═════ DATASET ENTRIES
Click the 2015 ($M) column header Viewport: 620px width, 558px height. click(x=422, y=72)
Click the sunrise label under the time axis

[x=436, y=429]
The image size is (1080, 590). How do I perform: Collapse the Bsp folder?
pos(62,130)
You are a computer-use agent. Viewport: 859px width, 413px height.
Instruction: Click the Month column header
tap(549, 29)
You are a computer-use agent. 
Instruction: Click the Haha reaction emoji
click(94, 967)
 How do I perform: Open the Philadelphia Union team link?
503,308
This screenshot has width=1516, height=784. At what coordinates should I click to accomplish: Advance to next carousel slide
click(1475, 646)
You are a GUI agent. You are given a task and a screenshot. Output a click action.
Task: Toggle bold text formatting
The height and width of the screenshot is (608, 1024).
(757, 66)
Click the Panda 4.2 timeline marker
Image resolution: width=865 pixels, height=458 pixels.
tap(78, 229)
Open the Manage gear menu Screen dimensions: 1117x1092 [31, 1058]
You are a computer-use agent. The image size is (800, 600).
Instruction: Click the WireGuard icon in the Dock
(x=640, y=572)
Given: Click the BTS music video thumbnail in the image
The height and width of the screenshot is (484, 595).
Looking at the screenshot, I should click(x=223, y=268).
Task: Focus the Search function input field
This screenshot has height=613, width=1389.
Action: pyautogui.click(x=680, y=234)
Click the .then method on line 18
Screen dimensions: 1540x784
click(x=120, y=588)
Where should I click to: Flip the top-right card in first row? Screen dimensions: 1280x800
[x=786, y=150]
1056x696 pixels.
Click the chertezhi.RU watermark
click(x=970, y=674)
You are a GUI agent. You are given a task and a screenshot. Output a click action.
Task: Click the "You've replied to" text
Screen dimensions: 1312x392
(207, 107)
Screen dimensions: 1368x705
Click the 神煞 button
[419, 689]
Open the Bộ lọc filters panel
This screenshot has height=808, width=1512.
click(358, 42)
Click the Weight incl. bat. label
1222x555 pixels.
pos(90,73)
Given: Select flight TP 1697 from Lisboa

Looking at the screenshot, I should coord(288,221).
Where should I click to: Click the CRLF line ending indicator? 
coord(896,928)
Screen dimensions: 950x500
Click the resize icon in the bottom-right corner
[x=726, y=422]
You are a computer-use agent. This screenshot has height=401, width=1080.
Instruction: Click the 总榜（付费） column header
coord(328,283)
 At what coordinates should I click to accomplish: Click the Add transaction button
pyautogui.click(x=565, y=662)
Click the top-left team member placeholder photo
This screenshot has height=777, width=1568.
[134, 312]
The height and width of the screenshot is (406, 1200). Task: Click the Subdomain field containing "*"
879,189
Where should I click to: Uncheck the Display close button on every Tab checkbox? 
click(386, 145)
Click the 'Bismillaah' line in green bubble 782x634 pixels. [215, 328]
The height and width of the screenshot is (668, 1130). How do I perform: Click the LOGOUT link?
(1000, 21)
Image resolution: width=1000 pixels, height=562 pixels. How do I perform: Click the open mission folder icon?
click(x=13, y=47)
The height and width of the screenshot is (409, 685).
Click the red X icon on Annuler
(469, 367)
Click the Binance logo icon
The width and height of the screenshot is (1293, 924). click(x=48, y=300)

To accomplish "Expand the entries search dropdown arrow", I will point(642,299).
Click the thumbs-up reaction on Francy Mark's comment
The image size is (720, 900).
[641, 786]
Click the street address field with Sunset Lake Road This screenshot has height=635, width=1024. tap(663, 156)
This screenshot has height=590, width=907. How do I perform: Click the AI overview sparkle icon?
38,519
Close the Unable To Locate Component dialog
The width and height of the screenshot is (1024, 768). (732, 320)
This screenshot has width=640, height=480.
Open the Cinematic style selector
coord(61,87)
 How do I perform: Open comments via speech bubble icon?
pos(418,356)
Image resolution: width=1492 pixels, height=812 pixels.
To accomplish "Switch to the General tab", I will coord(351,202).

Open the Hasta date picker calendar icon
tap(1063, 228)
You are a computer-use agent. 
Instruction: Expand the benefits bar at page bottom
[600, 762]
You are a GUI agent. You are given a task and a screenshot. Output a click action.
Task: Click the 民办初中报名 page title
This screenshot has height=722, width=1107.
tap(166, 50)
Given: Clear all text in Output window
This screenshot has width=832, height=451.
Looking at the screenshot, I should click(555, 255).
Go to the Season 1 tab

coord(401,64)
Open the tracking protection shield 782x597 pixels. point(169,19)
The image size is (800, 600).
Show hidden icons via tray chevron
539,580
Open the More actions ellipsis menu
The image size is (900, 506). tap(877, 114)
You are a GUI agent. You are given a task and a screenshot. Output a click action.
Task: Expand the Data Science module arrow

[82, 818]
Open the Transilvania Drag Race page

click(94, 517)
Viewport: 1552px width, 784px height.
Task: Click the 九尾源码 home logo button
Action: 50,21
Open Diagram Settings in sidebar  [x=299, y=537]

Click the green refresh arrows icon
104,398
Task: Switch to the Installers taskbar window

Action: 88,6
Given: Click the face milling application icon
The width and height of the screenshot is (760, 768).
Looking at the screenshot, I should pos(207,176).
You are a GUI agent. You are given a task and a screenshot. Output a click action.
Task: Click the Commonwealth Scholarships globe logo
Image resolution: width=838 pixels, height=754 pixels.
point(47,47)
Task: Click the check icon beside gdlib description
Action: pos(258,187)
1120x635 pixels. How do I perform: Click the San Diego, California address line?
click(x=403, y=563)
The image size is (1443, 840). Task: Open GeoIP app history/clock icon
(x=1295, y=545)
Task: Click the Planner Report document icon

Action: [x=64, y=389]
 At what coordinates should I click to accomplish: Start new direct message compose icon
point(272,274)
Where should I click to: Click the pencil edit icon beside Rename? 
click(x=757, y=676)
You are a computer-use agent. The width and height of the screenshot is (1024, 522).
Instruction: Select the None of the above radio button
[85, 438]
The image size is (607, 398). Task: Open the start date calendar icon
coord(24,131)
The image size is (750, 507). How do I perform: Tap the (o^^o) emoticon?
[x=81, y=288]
══════════
**WHAT NEEDS TO BE DONE**: Where a line of the material holds the word "text", copy that line.

**EXERCISE OUTPUT**:
Task: Toggle bold text formatting
Task: Click the "You've replied to" text
Given: Clear all text in Output window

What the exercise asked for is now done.